Lipolysis is an important metabolic pathway controlling energy homeostasis through degradation of triglycerides stored in lipid droplets and release of fatty acids. Lipid droplets of mammalian cells are coated with one or more members of the PAT protein family, which serve important functions in regulating lipolysis. In this study, we investigate the mechanisms by which PAT family members, perilipin A, adipose differentiation-related protein (ADFP), and LSDP5, control lipolysis catalyzed by hormone-sensitive lipase (HSL), a major lipase in adipocytes and several non-adipose cells. We applied fluorescence microscopic tools to analyze proteins in situ in cultured Chinese hamster ovary cells using fluorescence recovery after photobleaching and anisotropy Forster resonance energy transfer. Fluorescence recovery after photobleaching data show that ADFP and LSDP5 exchange between lipid droplet and cytoplasmic pools, whereas perilipin A does not.
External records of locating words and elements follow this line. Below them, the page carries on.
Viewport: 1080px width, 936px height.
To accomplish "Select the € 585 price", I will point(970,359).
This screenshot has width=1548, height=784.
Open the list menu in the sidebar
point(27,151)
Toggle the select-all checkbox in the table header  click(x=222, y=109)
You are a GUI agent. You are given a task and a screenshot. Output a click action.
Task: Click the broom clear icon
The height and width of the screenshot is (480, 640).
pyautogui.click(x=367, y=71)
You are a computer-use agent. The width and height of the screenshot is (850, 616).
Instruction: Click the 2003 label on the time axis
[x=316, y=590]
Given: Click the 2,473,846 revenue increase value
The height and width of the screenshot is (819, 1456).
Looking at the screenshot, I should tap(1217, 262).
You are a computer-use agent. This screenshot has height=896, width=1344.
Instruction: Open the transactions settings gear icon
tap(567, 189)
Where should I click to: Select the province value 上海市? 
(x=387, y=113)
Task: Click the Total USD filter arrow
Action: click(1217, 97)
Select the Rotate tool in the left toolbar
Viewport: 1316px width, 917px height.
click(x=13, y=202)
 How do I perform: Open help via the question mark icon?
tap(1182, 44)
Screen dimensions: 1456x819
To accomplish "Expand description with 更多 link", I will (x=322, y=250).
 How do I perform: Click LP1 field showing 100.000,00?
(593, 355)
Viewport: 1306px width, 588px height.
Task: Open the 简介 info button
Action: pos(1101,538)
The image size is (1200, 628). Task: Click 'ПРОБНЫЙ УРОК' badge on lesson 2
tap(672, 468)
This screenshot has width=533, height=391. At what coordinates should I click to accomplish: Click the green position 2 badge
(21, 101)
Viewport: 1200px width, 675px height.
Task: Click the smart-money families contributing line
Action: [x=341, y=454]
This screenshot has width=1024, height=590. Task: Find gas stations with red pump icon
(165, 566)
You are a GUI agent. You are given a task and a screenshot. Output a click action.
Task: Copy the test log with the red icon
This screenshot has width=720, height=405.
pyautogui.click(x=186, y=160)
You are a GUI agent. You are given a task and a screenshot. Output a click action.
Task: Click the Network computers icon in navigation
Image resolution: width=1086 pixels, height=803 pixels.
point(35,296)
Differences in protein mobility do not correlate with PAT protein-mediated control of lipolysis catalyzed by HSL or endogenous lipases. Forster resonance energy transfer and co-immunoprecipitation experiments reveal that each of the three PAT proteins bind HSL through interaction of the lipase with amino acids within the highly conserved amino-terminal PAT-1 domain. ADFP and LSDP5 bind HSL under basal conditions, whereas phosphorylation of serine residues within three amino-terminal protein kinase A consensus sequences of perilipin A is required for HSL binding and maximal lipolysis. Finally, protein kinase A-mediated phosphorylation of HSL increases lipolysis in cells expressing ADFP or LSDP5; in contrast, phosphorylation of perilipin A exerts the major control over HSL-mediated lipolysis when perilipin is the main lipid droplet protein.